» What is being asked:
For each record below, give an exact transcription.

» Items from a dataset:
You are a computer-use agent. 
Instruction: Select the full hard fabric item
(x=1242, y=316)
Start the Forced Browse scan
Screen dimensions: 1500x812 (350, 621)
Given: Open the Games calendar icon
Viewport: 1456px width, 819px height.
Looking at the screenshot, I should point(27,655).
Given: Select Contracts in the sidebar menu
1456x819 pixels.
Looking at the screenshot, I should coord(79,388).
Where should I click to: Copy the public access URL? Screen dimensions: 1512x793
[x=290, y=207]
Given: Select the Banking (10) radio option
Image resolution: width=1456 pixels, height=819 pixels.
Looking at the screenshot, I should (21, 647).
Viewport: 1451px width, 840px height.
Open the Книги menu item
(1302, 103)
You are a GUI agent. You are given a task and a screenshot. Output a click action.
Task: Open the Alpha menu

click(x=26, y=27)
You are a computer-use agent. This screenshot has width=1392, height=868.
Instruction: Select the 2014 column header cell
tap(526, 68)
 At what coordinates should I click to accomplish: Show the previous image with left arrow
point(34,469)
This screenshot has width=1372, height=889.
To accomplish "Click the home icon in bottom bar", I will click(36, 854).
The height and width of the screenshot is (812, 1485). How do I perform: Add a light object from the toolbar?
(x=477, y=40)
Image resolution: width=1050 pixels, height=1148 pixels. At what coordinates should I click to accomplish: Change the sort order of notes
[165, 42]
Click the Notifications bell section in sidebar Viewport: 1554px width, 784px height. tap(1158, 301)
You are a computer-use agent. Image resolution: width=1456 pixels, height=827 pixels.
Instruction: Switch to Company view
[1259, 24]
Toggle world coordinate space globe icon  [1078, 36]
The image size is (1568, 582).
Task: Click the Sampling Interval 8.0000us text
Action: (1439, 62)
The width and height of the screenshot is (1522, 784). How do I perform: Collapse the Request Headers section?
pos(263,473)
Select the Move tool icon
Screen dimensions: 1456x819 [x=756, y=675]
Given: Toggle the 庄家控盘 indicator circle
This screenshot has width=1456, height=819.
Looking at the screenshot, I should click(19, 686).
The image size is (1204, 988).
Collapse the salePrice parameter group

» Task solution:
You are a computer-use agent. 
Instruction: Select the full hard fabric item
(x=1242, y=316)
Start the Forced Browse scan
Screen dimensions: 1500x812 (350, 621)
Given: Open the Games calendar icon
Viewport: 1456px width, 819px height.
Looking at the screenshot, I should point(27,655).
Given: Select Contracts in the sidebar menu
1456x819 pixels.
Looking at the screenshot, I should coord(79,388).
Where should I click to: Copy the public access URL? Screen dimensions: 1512x793
[x=290, y=207]
Given: Select the Banking (10) radio option
Image resolution: width=1456 pixels, height=819 pixels.
Looking at the screenshot, I should (21, 647).
Viewport: 1451px width, 840px height.
Open the Книги menu item
(1302, 103)
You are a GUI agent. You are given a task and a screenshot. Output a click action.
Task: Open the Alpha menu

click(x=26, y=27)
You are a computer-use agent. This screenshot has width=1392, height=868.
Instruction: Select the 2014 column header cell
tap(526, 68)
 At what coordinates should I click to accomplish: Show the previous image with left arrow
point(34,469)
This screenshot has width=1372, height=889.
To accomplish "Click the home icon in bottom bar", I will click(36, 854).
The height and width of the screenshot is (812, 1485). How do I perform: Add a light object from the toolbar?
(x=477, y=40)
Image resolution: width=1050 pixels, height=1148 pixels. At what coordinates should I click to accomplish: Change the sort order of notes
[165, 42]
Click the Notifications bell section in sidebar Viewport: 1554px width, 784px height. tap(1158, 301)
You are a computer-use agent. Image resolution: width=1456 pixels, height=827 pixels.
Instruction: Switch to Company view
[1259, 24]
Toggle world coordinate space globe icon  [1078, 36]
The image size is (1568, 582).
Task: Click the Sampling Interval 8.0000us text
Action: (1439, 62)
The width and height of the screenshot is (1522, 784). How do I perform: Collapse the Request Headers section?
pos(263,473)
Select the Move tool icon
Screen dimensions: 1456x819 [x=756, y=675]
Given: Toggle the 庄家控盘 indicator circle
This screenshot has width=1456, height=819.
Looking at the screenshot, I should click(19, 686).
The image size is (1204, 988).
Collapse the salePrice parameter group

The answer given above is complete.